WHAT IS NEEDED - Filter out every line below that lacks "product", and copy the rest.
++++++++++
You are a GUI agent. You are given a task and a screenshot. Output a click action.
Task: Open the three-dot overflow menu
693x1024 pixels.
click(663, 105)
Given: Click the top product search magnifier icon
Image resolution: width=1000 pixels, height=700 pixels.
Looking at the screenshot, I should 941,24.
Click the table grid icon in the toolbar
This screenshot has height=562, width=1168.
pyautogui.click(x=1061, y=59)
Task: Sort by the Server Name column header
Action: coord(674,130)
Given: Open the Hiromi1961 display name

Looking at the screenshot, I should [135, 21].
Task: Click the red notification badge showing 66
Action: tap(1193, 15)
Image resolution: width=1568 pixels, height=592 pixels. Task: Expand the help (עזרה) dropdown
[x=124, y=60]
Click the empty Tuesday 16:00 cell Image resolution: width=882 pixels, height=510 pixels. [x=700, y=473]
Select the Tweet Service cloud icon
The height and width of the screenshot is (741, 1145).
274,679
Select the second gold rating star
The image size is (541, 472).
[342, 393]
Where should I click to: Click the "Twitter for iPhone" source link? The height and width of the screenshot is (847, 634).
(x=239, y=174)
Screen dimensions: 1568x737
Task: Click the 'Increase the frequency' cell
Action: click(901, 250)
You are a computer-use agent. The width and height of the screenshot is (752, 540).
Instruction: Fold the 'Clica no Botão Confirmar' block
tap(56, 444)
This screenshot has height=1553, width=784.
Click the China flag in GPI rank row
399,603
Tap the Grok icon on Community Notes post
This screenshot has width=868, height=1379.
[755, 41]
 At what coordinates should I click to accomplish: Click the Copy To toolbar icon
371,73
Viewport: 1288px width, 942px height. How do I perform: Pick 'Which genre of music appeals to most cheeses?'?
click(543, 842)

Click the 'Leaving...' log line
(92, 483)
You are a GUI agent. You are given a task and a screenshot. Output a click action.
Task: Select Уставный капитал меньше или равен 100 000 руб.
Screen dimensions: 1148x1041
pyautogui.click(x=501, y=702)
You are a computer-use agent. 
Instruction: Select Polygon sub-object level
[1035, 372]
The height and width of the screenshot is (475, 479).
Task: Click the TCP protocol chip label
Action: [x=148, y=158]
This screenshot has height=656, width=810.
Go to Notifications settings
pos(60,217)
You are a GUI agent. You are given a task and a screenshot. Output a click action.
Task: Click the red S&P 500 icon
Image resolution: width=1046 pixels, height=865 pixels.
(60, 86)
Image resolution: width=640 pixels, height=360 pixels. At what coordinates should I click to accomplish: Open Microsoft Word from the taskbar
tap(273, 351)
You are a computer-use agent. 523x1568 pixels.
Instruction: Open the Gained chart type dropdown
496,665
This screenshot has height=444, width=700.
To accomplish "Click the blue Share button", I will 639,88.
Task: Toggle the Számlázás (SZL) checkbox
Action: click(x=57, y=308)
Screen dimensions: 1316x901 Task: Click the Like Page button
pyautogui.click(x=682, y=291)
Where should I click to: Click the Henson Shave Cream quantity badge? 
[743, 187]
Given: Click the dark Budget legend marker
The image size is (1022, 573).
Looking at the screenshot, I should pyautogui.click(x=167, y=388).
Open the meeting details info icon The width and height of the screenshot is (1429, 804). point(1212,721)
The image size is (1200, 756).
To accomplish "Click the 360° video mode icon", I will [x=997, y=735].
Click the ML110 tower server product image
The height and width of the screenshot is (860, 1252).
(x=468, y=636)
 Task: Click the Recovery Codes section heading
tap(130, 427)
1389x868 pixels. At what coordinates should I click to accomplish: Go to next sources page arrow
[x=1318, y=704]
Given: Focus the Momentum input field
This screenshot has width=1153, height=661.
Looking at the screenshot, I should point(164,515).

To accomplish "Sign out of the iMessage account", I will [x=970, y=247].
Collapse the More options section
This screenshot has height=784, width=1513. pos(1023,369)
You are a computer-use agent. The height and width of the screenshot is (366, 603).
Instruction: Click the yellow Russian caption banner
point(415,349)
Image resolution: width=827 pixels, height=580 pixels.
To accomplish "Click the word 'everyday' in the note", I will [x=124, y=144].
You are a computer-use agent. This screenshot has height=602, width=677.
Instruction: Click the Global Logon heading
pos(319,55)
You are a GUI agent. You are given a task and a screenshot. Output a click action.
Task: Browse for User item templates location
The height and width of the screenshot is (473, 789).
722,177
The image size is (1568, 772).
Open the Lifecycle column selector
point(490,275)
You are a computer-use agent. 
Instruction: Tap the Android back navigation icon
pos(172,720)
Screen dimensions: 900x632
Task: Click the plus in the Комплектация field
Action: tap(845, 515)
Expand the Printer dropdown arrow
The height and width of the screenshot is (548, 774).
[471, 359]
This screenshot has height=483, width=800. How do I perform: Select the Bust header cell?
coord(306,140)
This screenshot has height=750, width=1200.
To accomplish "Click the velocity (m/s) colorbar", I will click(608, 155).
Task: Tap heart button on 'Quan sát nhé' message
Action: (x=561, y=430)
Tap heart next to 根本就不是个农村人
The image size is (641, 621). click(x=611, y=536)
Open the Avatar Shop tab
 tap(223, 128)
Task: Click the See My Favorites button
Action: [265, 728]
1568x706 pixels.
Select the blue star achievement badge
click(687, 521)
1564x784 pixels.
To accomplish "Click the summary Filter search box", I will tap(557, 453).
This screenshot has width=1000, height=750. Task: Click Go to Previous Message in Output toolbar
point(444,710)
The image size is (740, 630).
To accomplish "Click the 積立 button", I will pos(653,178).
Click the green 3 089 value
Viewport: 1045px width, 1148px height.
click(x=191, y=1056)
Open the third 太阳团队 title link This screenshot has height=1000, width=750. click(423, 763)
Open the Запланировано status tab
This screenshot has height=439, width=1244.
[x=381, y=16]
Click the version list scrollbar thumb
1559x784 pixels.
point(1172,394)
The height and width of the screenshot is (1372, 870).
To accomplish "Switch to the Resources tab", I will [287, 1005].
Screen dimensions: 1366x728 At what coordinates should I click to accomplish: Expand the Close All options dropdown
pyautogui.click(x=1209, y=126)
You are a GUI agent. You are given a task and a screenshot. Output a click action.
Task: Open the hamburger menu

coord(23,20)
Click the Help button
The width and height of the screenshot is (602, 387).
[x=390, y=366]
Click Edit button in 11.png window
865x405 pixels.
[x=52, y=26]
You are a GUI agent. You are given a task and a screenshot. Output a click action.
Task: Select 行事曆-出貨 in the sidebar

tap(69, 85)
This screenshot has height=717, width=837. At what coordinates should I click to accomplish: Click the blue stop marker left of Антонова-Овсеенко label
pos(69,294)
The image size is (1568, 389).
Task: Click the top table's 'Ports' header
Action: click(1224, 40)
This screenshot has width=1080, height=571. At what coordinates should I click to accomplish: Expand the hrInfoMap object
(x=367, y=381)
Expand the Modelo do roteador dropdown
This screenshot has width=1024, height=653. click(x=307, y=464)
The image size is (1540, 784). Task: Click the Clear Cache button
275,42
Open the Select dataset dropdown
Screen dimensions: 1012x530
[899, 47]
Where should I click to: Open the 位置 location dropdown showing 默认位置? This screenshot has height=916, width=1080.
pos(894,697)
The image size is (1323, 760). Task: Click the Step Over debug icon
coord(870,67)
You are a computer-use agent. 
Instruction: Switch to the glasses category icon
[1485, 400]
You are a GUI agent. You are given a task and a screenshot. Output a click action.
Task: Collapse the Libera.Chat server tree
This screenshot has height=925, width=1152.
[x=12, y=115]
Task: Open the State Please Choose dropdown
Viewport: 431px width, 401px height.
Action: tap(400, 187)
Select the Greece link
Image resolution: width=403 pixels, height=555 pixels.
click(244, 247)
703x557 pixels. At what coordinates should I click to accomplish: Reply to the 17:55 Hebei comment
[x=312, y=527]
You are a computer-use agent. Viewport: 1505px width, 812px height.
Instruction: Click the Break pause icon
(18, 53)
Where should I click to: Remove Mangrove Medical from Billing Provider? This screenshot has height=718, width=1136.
++++++++++
ANSWER BOX -
Given: Click the top product search magnifier icon
Click the ML110 tower server product image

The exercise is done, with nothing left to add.